Greek parliament backs more austerity after snap poll
Greece's parliament has approved a new round of austerity measures - the first major test for prime minister Alexis Tsipras after snap general elections last month triggered by dissent over the latest bailout deal.
Policymakers voted 154-140 in favour of the bill required for a two billion euro (£1.5 billion) loan instalment. It is part of Greece's third major bailout agreement with eurozone lenders, worth 86 billion euros (£63 billion) over three years.
"There are no new measures here.
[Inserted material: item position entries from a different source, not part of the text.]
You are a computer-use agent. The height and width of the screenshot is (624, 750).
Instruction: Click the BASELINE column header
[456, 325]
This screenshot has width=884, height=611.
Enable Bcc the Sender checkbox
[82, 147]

There are difficult measures that we all knew about," Mr Tsipras said.
That July bailout deal saw Mr Tsipras abandon a pledge to bring an end to austerity and alienated a large section of his radical left Syriza party.
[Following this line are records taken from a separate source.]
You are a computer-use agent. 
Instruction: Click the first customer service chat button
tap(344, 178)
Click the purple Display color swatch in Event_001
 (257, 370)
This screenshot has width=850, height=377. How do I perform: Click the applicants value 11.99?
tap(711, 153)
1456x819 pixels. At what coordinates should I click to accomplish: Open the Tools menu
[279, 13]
The split forced him to call an early election held on September 20. The left-wing Syriza party came out on top and was able to return to government with the small right-wing Independent Greeks.
Several thousand protesters, many from a communist backed labour union, joined a peaceful anti-austerity rally outside parliament before the vote. Several prominent politicians who were former Tsipras allies joined the protest.
"We can't accept a new crime at the people's expense. They're trying to destroy the welfare state. Everyone must fight it," protester Eleni Menegaki said.
The new cost-cutting measures include penalising early retirement and expanding a widely hated property tax.
Mr Tsipras's cabinet is now racing to overhaul its troubled pension system and impose a raft of new cutbacks. The measures are required before crucial funds can be injected into the country's ailing banks.
The government also wants relief from its debt, which is set to exceed 190% of Greece's annual national income next year. Eurozone lenders have promised discussions but only if certain economic measures are met.
The cost of the austerity measures, alongside with the ongoing controls on money transfers in the country, are expected to keep Greece in recession over the next two years and unemployment above 25%.
Mr Tsipras faced little dissent from his party or right-wing coalition partners during a parliamentary debate on the bill that started at committee level on Tuesday.
All six opposition parties voted against the bill.